Figure A.1: Here we depict, by behavior category, the one-shot performance of the trained NPMP. Note that relative performance happens if an expert is imperfect and the one-shot imitation is effectively denoised.

Appendix D Instructed warehouse task details

The warehouse task encourages moving a box from one pedestal to another, and repeating this process. The environment consists of a flat ground with four pedestals and two boxes that can be moved freely (note that we varied the number of boxes and pedestals as well, not reported in this paper, and results were similar). The humanoid walker can be controlled by an agent. The distance of each pedestal from the origin is individually drawn from a uniform distribution between 2.5 and 3.5 meters, and the pedestals are at equispaced angles around the origin. The height of each pedestal is set randomly from between 0.45 and 0.75 meters. The size of each box is taken from one of our motion capture trajectories, but with a random multiplicative variation of between 0.75 and 1.25 applied. The mass of each box is also individually drawn from a uniform distribution between 2kg and 7kg (the real boxes were either 3kg or 10kg). The size and mass of each box is not provided as an observation to the agent.

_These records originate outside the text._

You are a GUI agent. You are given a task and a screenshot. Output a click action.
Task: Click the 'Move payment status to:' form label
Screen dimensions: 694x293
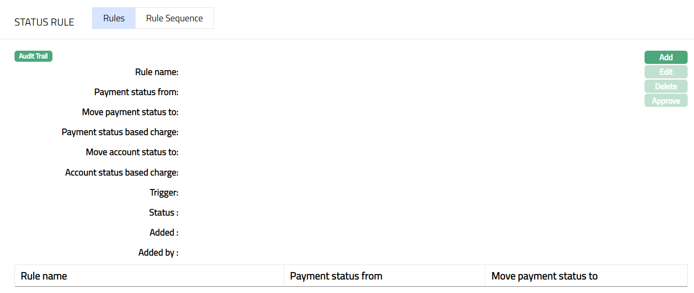pyautogui.click(x=130, y=112)
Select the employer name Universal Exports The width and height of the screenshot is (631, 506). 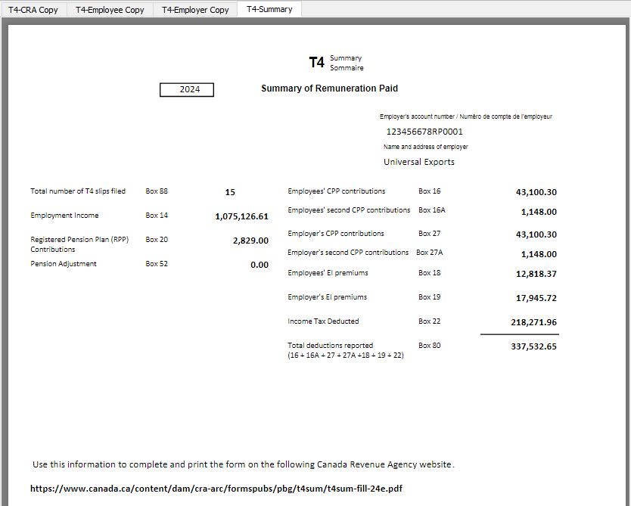click(418, 161)
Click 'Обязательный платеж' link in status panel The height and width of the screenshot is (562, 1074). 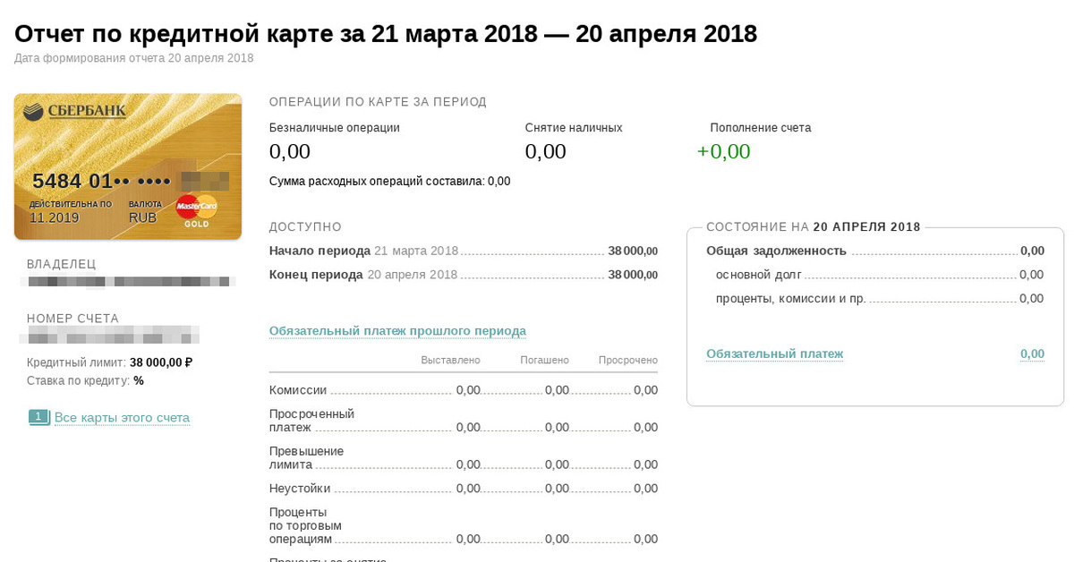774,353
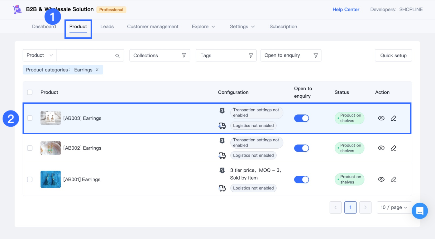The height and width of the screenshot is (239, 435).
Task: Open the chat support bubble icon
Action: click(420, 211)
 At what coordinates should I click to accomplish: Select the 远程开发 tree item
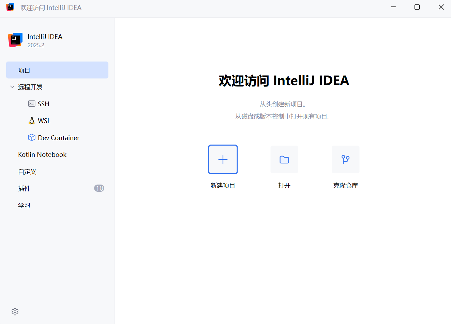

This task can be logically divided into four phases: walk empty-handed to a pedestal (GOTO), lifting the box from a pedestal (LIFT), carrying the box to a different pedestal (CARRY), and putting it down on the target pedestal (PUTDOWN). In our current work, we provide the agent with an observation that tells it which of these four phases it should be pursuing at a given timestep, as a one-hot vector. The position of the focal pedestal and focal box relative to the walker is also provided as observations, where the focal box is the box that needs to be moved, and the focal pedestal is dependent on the phase of the task: in GOTO and LIFT it is the pedestal on which the box is initially placed, while in CARRY and PUTDOWN it is the target pedestal.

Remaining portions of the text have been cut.